For Immediate Release:  April 29, 2015

For additional information, contact Teresa Mills, Center for Health, Environment and Justice at:

(614)-539-1471

TWENTY-FIVE OHIO CITIZEN GROUPS PETITION U.S. EPA

FOR DRASTIC REFORM OF OHIO’S

FRACKING WASTE DISPOSAL PROGRAM


75% of Ohio’s Disposal Wells for Fracking Waste are in Low-Income Appalachian

Areas That Receive “Comically Inadequate” Public Participation Opportunities and No Meaningful Enforcement

COLUMBUS:  A large coalition of Ohio environmental and community groups sent a detailed, fifteen page demand to U.S. EPA’s Office of Environmental Justice today documenting that Ohio’s program for approving “injection” wells that dispose of highly contaminated wastewater from oil and natural gas “fracking wells” has an overwhelmingly disparate impact on low-income Ohioans in violation of a federal directive requiring that such impacts be identified and given specific safeguards.  74.9% of the 237 active injection wells in Ohio are concentrated in the state’s 32 officially recognized “Appalachian” counties due to their low-income status where just 17.4% of all Ohioans live.  Injection wells disposed of over 1 billion, 46 million gallons of highly toxic fracking wastes in 2014 deep underground where it is supposed to be isolated from drinking water – but the serious problems in the program detailed in the letter place the injection well program’s claims to safety into deep doubt.

The groups charge that Ohio’s injection well regulator, the Ohio Department of Natural Resources (“ODNR”), is a “captive regulator” controlled by Ohio’s politically potent oil and gas industry and has neither the effective public input nor reliable enforcement programs that states with disparate impacts on low-income communities are required to have under a 1994 Executive Order signed by Bill Clinton addressing “Environmental Justice.”  The groups document that the Ohio program has not been updated since it was established in 1983 and has not been changed to address either the rapid growth in waste volume since fracking became common or the requirements of the 1994 Environmental Justice Order despite the obvious disparate impact.

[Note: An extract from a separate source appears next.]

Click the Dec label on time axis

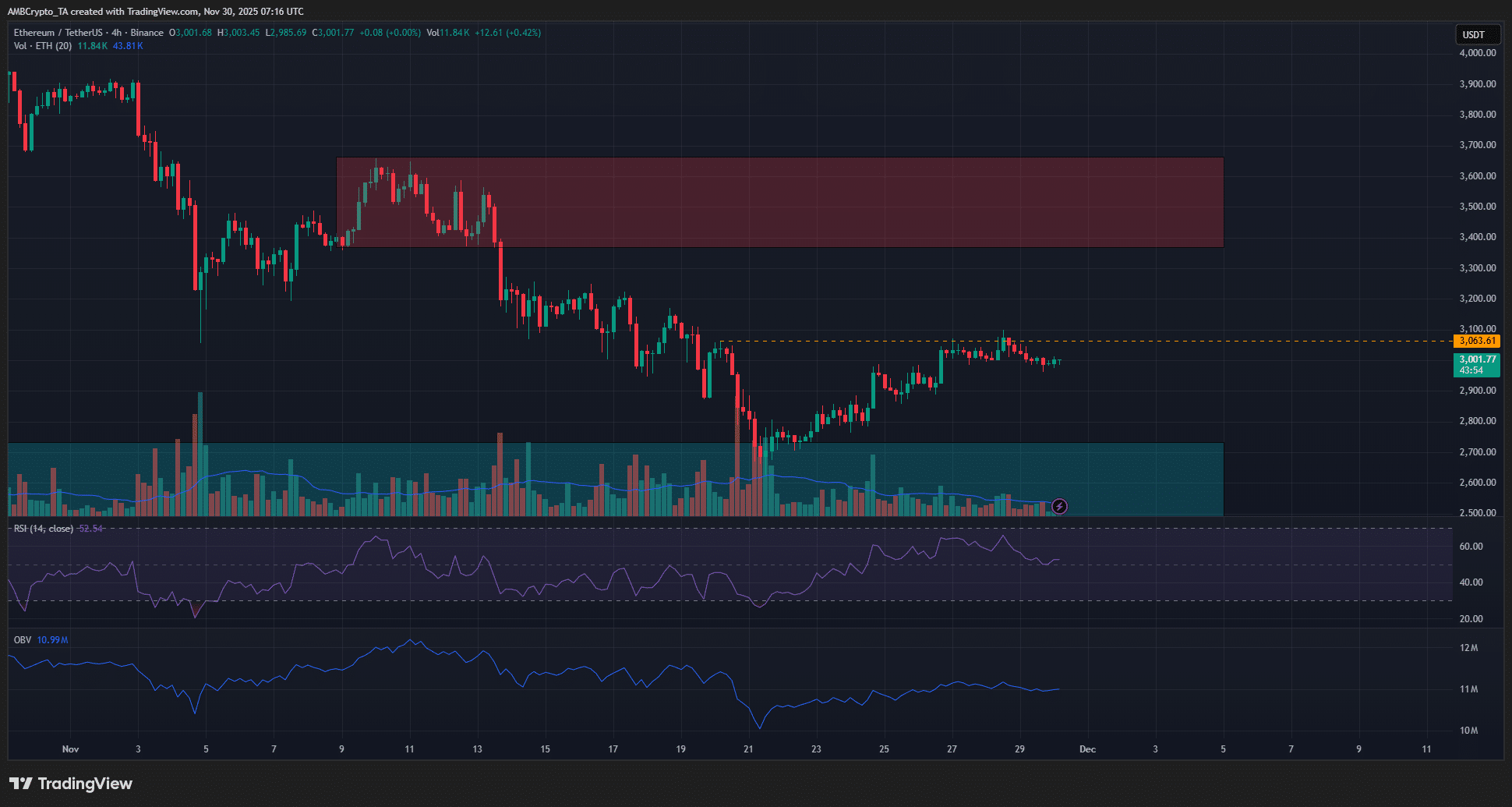[x=1087, y=749]
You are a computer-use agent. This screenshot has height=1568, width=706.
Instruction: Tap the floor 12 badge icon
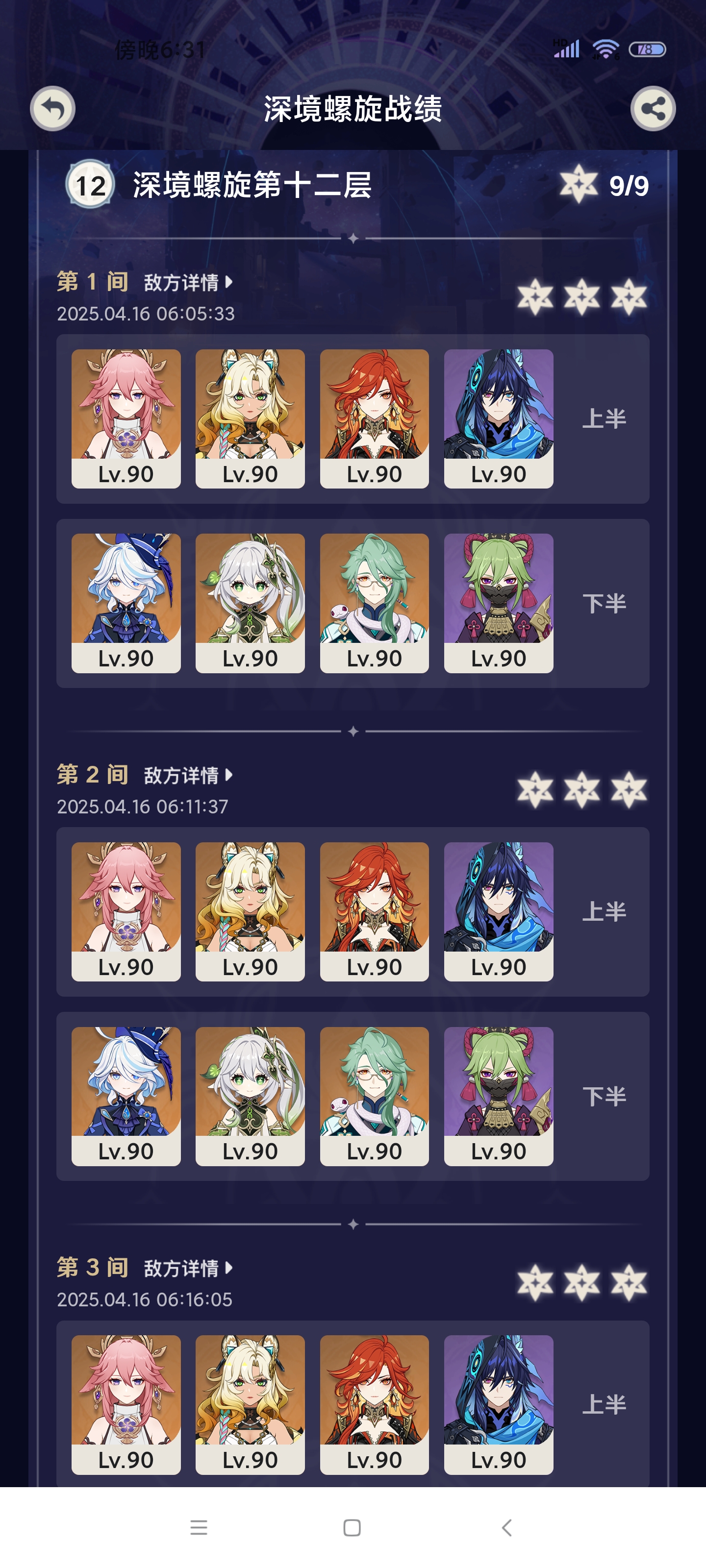[90, 184]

The Environmental Justice Executive Order is enforced by U.S. EPA’s Washington DC-based Office of Environmental Justice where the demand letter was sent.  The injection well program is the only component of oil and gas production where federal oversight exists through the U.S. EPA.  The Executive Order requires that all federal agencies address “disproportionately high and adverse human health or environmental effects” of federal programs “on minority and low-income populations in the United States” through insuring 1) full access to relevant information, 2) meaningful opportunities for public participation in the permitting process, and 3) effective enforcement.

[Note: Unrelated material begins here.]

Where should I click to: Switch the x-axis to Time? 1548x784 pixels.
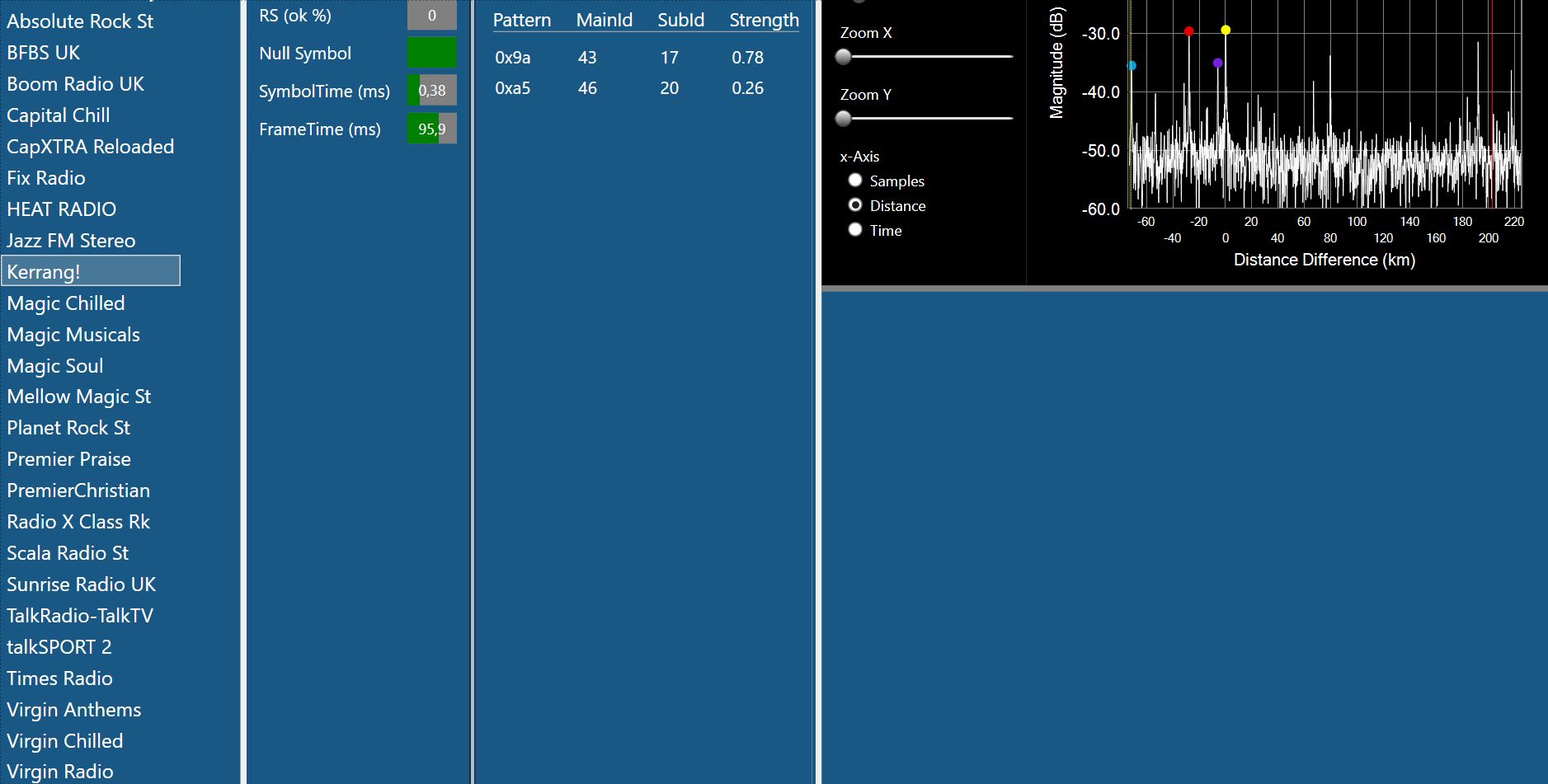[855, 230]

The groups list evidence that ODNR fails badly in all three areas.  It calls ODNR’s current public participation policies established in 1983 “comical but for the profound injustice they cause” due to eight separate defects including that the Department provides only fifteen days to comment on these complicated deep well proposals, routinely refuses to hold public meetings to discuss the permitting process and respond to public concerns, and even claims that citizens have no right to contest its injection well siting decisions in court.  Citizens making public records requests to ODNR routinely wait over two months for a response.  ODNR’s enforcement program is virtually non-existent with not a single fine collected and only a single example where ODNR authorized the state Attorney General to take an injection well to court.  When ODNR inspects injection wells, many violations are ignored while those cited are seldom followed up on to insure compliance.  The injection well program is severely understaffed with only four dedicated inspectors, most of whose time is spent insuring that the wells receive their permission to operate.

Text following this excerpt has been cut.